Far from a broadside to the Masters of the Universe, the Dodd-Frank bill will benefit the biggest banks at the expense of smaller institutions. Newsweek’s Michael Hirsh has a good piece today on this that concludes, “Dodd-Frank effectively anoints the existing banking elite.”
I’ve been making this argument and prediction all along — what the Democrats have called “reform” is a gift to the biggest banks. Obama’s talk about battling the special interests, once again turns out to be bunk.

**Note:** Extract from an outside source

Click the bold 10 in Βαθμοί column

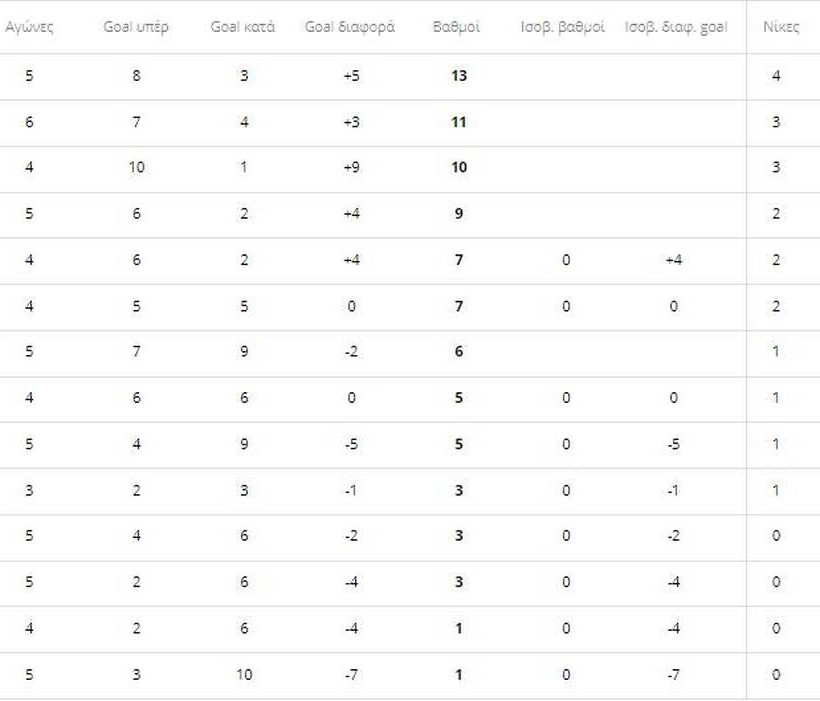click(459, 168)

Hirsh explains (with the aid of an anonymous former Treasury official) why this regulation helps the big guys:
by imposing new capital charges that will create barriers to entry for new firms, especially in swaps and other derivatives, while at the same time permitting giant bank holding companies to continue controlling most of what they were before, “we’ve consolidated the position of the five banks that were most central to the crisis,” the former Treasury official says—in other words: J.P. Morgan, Goldman Sachs, Bank of America, Morgan Stanley, Citigroup, along with, currently, Wells Fargo. “In my mind,” he says, “they’ve created six new GSEs,” or government-sponsored entities like Fannie Mae and Freddie Mac.
This show — big-government regulatory pushes working out to the advantage of the biggest firms — is one we’ve seen before. Health-care “reform” was a gift to Big Pharma. Climate-change regulation is corporate welfare for utilities, GE, and even mining companies. Tobacco regulation is helping Philip Morris. Toy regulation helps Mattel. H&R Block loves the new regs on tax preparation. Kellogg likes new food regulations.
At work are two principal motivations for the big guys: Regulation crushes smaller competitors; and whoever has the best lobbyists gets to write the fine print. This won’t stop Obama from attacking his opponents as shills for industry, but it should stop you from believing him when he does.